At Least It's Not Consumption

Steven Hawking reportedly said, "Life would be tragic if it weren't so funny."
I couldn't agree more.

After they ruled out heart attack, the emergency room doc informed me I have pleurisy. I started to crack up, telling the doctor it sounded like some old-fashioned disease name, like dropsy or the grip.  The nurse and I giggled while putting on our best Southern belle accents, exclaiming, 
"I haz the pleurisy!" 

Well, I may have sounded a bit more like, "...cough, cough... I haz the... cough... pleurisy! cough..." But, you get the idea. 

(This is not the first time I've had that reaction. I must find medical names inherently funny. When my eye doctor told me I had uveitis, I had to wait until I stopped laughing before I could accuse him  of making it up.)

Now, days later, my doctor sent me back to the ER. Something about not liking that I almost keeled over in her clinic...
I'll admit, I was having a rough day.

My ER visit went something like this:

Me: I'm too weak to stand and my head's going to explode.

Doctor: We can't find anything wrong with you. Come back if you die.

Me: OK, sounds like a plan.


Truthfully, they tried, but a gazillion tests later, I had to forgive my husband for quietly stating, 
"I knew it," 

when they said the CT scan of my head found nothing. Thank you, Honey.


I was sent home to "plant your tush in one spot and don't move 'till you feel better."  

I'm following doctors orders. 
My plans for the day are: 
Lay on my left side, drink some green tea, lay on my right side, fluff my pillow, lay flat on my back and decide I don't like that position, roll back to my left side, flip through all the TV channels bemoaning the fact there is nothing good on, eat soup, chat with Joey, nap, repeat... As you can see my schedule is full.

I just wish I could've brought one of those rockin' nurses home with me.

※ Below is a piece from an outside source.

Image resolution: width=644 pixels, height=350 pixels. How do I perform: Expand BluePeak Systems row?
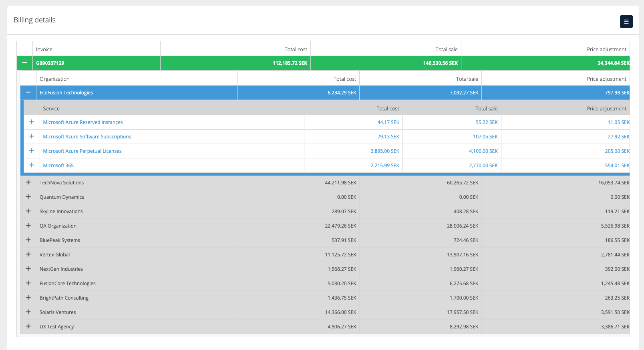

They kept me laughing (even though it made my headache worse) and too distracted to worry. One even complimented me on my "honking big veins."
How is that for a compliment? Seriously. Now, I'm going to get a big head. If anyone says something mean to me, I'll just go,
"Yeah, but I have honking big veins, so... what you said doesn't really bother me."

I'm really hoping rest is going to make a difference and I'll be back on my feet soon. If not, maybe they'll name a disease after me. It can't sound worse than pleurisy.